Angara reiterated his support for the right to reply bill. But he observed that the resistance displayed members of the media towards this proposal stemmed from their fear that it will undermine their editorial freedom to decide what should see print in their newspapers or be broadcast in their news programs over radio and television.

"Some people suggest that it may also be protecting the newspaper's space and broadcast time that is so valuable for them because if one is mandated and required by law to publish every single reply, then to that extent, we are reducing the print space or broadcast time for them," he said.

Minority Leader, Aquilino Q. Pimentel, Jr., principal author of the bill, emphasized that the right to valuable space being controlled solely by the media has to be balanced by a corresponding right of the people to be heard in their own defense.

On the apprehension of print media practitioners that publishing the reply would eat up, say the whole page or a substantial portion of it, he said there should be a way of substantially conforming to the requirement of the right to reply bill.

If the offending criticism was done on the front page of a newspaper, Pimentel said the newspaper may have what is called in journalism parlance as "ear," "ticker" or "teaser" prominently carried on the front page that calls attention to the publication of the reply on the same page or in some other pages.
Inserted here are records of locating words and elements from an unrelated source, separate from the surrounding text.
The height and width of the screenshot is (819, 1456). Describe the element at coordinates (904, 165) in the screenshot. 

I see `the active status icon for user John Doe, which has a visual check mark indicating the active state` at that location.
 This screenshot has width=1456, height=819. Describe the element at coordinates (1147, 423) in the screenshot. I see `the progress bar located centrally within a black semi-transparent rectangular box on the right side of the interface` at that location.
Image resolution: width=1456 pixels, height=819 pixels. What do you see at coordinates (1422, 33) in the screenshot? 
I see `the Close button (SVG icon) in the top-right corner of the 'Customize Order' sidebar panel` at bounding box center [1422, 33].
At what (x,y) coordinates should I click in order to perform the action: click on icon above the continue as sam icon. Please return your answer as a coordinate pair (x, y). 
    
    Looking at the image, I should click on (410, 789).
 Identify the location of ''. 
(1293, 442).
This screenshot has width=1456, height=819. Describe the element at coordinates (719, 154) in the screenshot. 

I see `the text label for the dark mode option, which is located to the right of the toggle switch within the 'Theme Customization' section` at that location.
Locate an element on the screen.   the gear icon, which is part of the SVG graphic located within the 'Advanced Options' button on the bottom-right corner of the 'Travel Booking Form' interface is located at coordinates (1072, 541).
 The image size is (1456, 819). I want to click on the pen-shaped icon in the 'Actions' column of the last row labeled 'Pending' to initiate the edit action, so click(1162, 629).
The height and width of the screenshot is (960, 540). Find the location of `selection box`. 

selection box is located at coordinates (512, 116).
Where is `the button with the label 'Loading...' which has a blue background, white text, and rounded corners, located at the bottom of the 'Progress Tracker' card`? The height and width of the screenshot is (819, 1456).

"Reason will have to prevail so that somehow, we modify even this right to reply to the extent that we need not unnecessarily impose stringent requirements on the newspaper business just to satisfy the right to reply," Pimentel said.

"What is important is that reason is used as a gauge to determine how much amount of space of the newspaper concerned when they hit a particular person should be devoted to the reply of that person."

Majority Leader Zubiri, for his part, said: "I would like to manifest my full support for the measure. I have also been the subject of this type of stories wherein my right to reply has also been violated. Even letters to the editor takes months to be actually published."

Pimentel stressed that there is no abridgement of the freedom of expression and there is no prior censorship that is being imposed by the right of reply bill.

"We are not trying to tell the media what to say in the first place. But if you say something that is critical of a person, that person should have the right to tell you that what you said is wrong," Pimentel said.